Markas yang sangat besar dan juga mewah. Hampir semua isi yang ada di dalamnya itu berwarna hitam pekat. Dengan halaman yang sangat luas, bermacam mobil sport terparkir di tempat khusus, kolam renang yang luas, ruangan untuk olahraga,dan ruangan billiar.
Tetapi Edgar jarang tidur di markas itu, ia tetap tidur di rumah utamanya. Yang tidur di markas adalah Bara dan Ernest, mereka dulunya sahabat Edgar di masa SMA.
Edgar keluar dari dalam mobil dan membanting pintunya dengan kasar.
"Hari ini adalah hari yang sangat buruk bagiku." Gumam Edgar sambil melangkahkan kakinya masuk ke dalam markas.
**
Di sisi lain.....
Saat ini Aeri masih terdiam duduk di pinggir jalan karena benar-benar ketakutan gara-gara ucapan Edgar tadi.
Aeri seperti orang yang sedang linglung, tidak percaya dengan kejadian yang baru saja dia alami.
"Apa laki-laki tadi gila?

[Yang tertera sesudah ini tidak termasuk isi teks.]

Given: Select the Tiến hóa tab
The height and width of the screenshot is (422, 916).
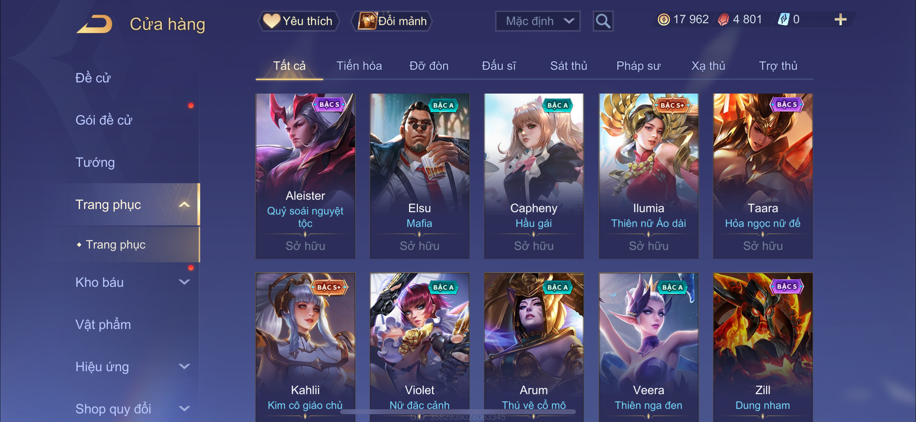Looking at the screenshot, I should [x=359, y=66].
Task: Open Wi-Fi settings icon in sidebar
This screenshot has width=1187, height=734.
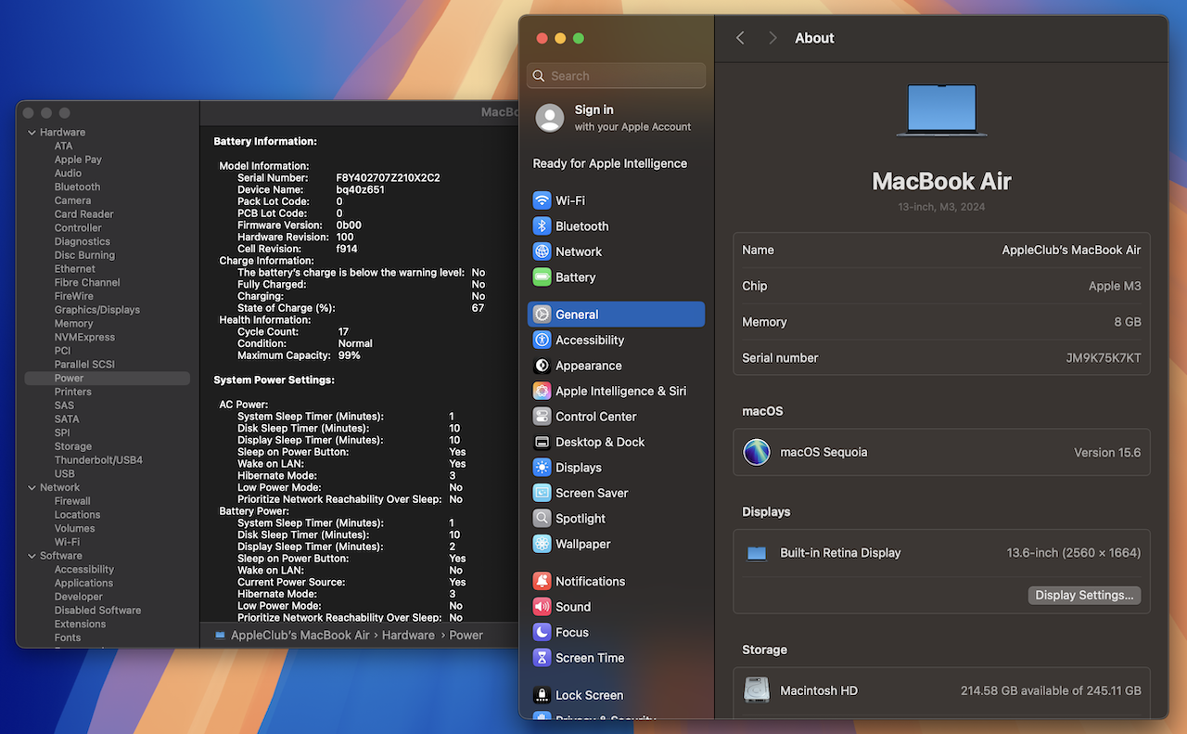Action: [x=542, y=200]
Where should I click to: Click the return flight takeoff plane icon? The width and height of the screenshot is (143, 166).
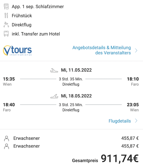pyautogui.click(x=54, y=96)
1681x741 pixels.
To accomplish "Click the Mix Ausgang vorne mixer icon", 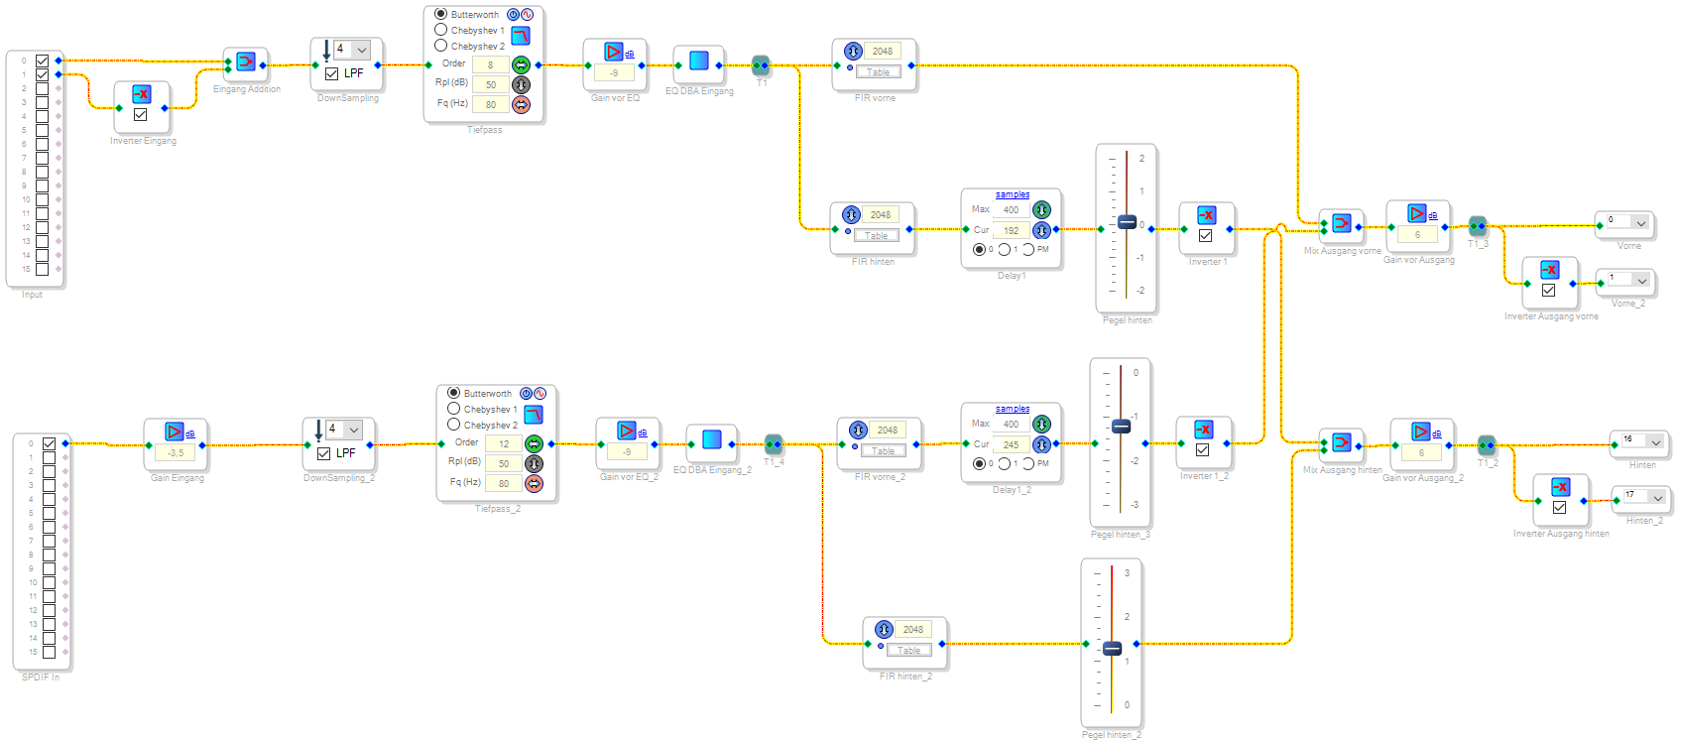I will (x=1341, y=223).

Bisa-bisanya memperlakukan wanita seperti itu." Gumamnya, dengan kepala yang menunduk.
Aeri mengelus lengan kirinya. "Semoga aku tidak bertemu dengan laki-laki itu lagi." Ucapnya. "Yang ada nanti aku yang menjadi gila."
Ketika Aeri sedang asik melamun, tiba-tiba ada seseorang menepuk bahunya dari arah samping.
"Hey.... Apa yang sedang kau lakukan disini?" tanya orang itu.
Aeri tersadar dari lamunannya lalu menoleh ke arah sumber suara. "Hah? Tidak ada kok." Tersenyum. "Tadi kaki ku keseleo." Ucapnya berbohong sambil menyentuh kaki kirinya, agar Al tidak curiga kepadanya.
Al menyentuh kaki bagian kiri. "Yang mana sakit? Di sini?" tanyanya sambil meraba-raba kakinya dengan cara menekan.
"Tidak usah, aku sudah mendingan kok." Aeri melepaskan tangan Al dari kakinya.
Al menatap Aeri, ia merasa tidak enak atas sikapnya tadi. "Maaf aku tidak bermaksud apa-apa...."
"Aku hanya....." Sambung Al terpotong.
Aeri terkekeh. "Tidak apa-apa kok." Tersenyum. "Terimakasih ya."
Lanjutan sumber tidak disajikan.